→ Written problem
Locate every line in the records that contains the string "Given", and copy each of those lines in full.

→ Recorded information
[start]

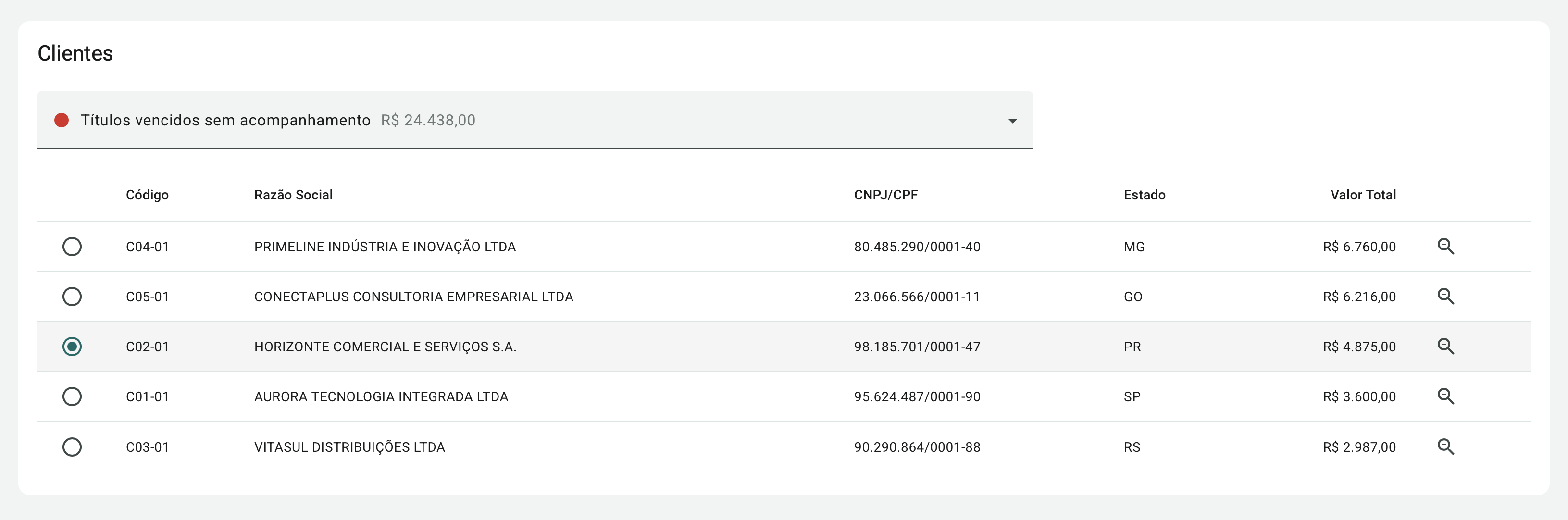Pick the C03-01 radio option

[72, 447]
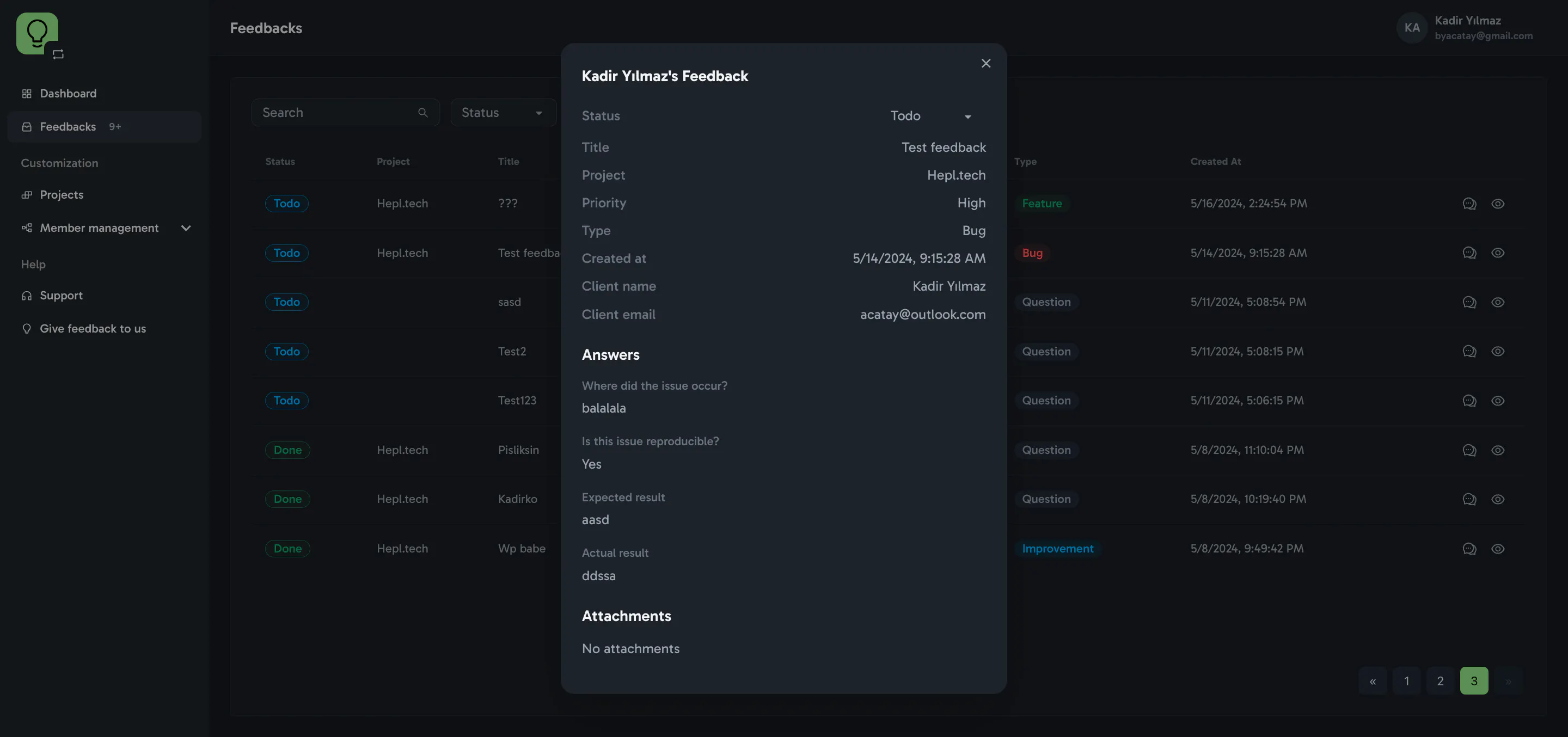
Task: Click the KA user avatar
Action: 1412,28
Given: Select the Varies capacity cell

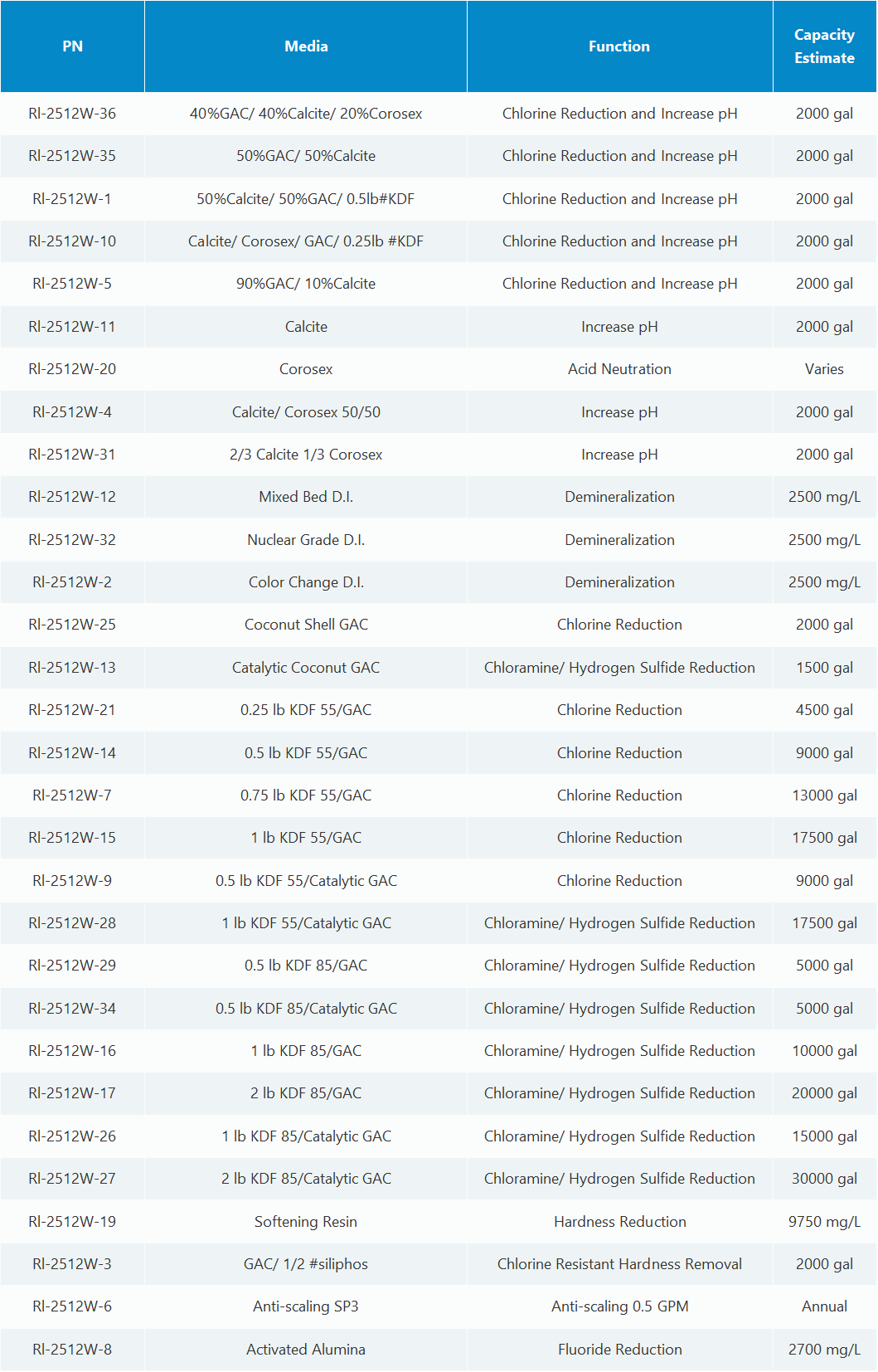Looking at the screenshot, I should 824,369.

[end]

→ Task result
Given: Select the Varies capacity cell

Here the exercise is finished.